Pathogenesis (development of disease)

Icterus results from a marked elevation of bilirubin levels in the blood (hyperbilirubinemia). Physiological (“natural”) is a daily bilirubin synthesis of circa 300 mg, mainly in the liver and spleen by the breakdown of hemoglobin (80%). Bilirubin is insoluble in water and thus neither excreted in bile nor urinated. In the blood, bilirubin is bound to albumin (unconjugated bilirubin) and transported to the liver.
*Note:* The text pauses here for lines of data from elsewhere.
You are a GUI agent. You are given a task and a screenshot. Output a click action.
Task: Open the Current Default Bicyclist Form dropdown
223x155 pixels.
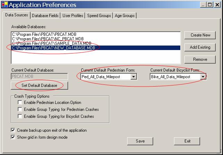click(203, 77)
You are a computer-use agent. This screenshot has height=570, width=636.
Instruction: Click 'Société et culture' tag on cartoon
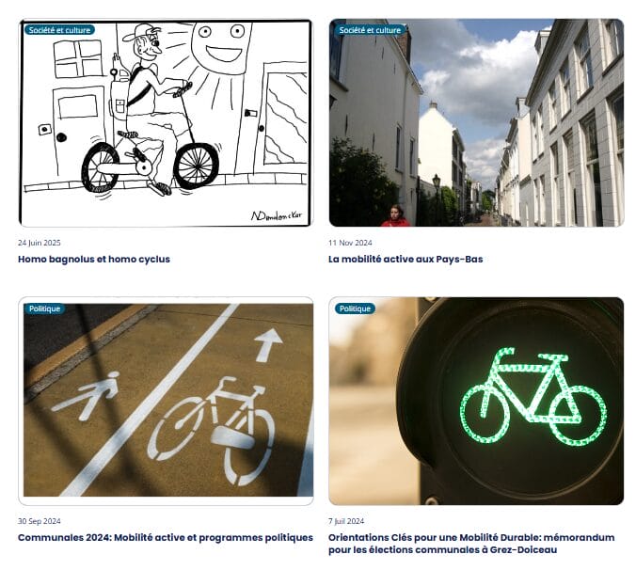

There, the unconjugated bilirubin (indirect bilirubin) is taken up by the hepatocytes (liver cells) after cleavage from albumin and conjugated (coupled) to glucuronic acid by the enzyme UDP-glucuronosyltransferase, which converts it to the water-soluble form (conjugated bilirubin, direct bilirubin). The conjugated bilirubin (bilirubin diglucuronide) is excreted into the intestine with bile. In the terminal ileum (end section of the small intestine) and colon (large intestine), bilirubin is bacterially cleaved to form the bile pigments urobilinogen and stercobilin (brown-red color; main color of stool). The majority is subsequently excreted in the feces (stool). Approximately 20% of urobilinogen is absorbed in the intestine and returns to the liver via the enterohepatic circulation. Thus, it enters the bloodstream and is excreted by the kidneys. There are two types of hyperbilirubinemia:

  • Unconjugated hyperbilirubinemia (= indirect hyperbilirubinemia): increased total bilirubin with a proportion of direct bilirubin of less than 15%.
  • Conjugated hyperbilirubinemia (= direct hyperbilirubinemia; water-soluble form of bilirubin): concentration of conjugated bilirubin > 2 mg/dl or > 20% of total serum bilirubin.

Etiology (causes)

There are three forms/causes of jaundice:

  • Prehepatic icterus – ineffective hematopoiesis (blood formation) → increased Hb (hemoglobin) degradation/hemolysis → increase in bilirubin (especially indirect bilirubin; proportion of indirect bilirubin > 80% of total bilirubin) – e.g., due to hemolytic anemia, large hematomas (bruises), rhabdomyolysis (muscle dissolution), burns, etc.
  • Intrahepatic jaundice – intrahepatic cholestasis (bile stasis in the liver) or disturbed bilirubin metabolism → disturbance of uptake or conjugation, secretion → increase in bilirubin (especially indirect bilirubin).
    • Primary disorders of bilirubin metabolism (e.g., Meulengracht disease; Crigler-Najjar syndrome type 1; Dubin-Johnson syndrome; Rotor syndrome).
    • Secondary disorders of bilirubin metabolism (liver parenchymal damage, e.g., due to intrahepatic cholestasis/cholangitis; viral hepatitis; fatty liver; liver cirrhosis; hepatocellular carcinoma; intoxications (see below); leptospirosis, salmonella).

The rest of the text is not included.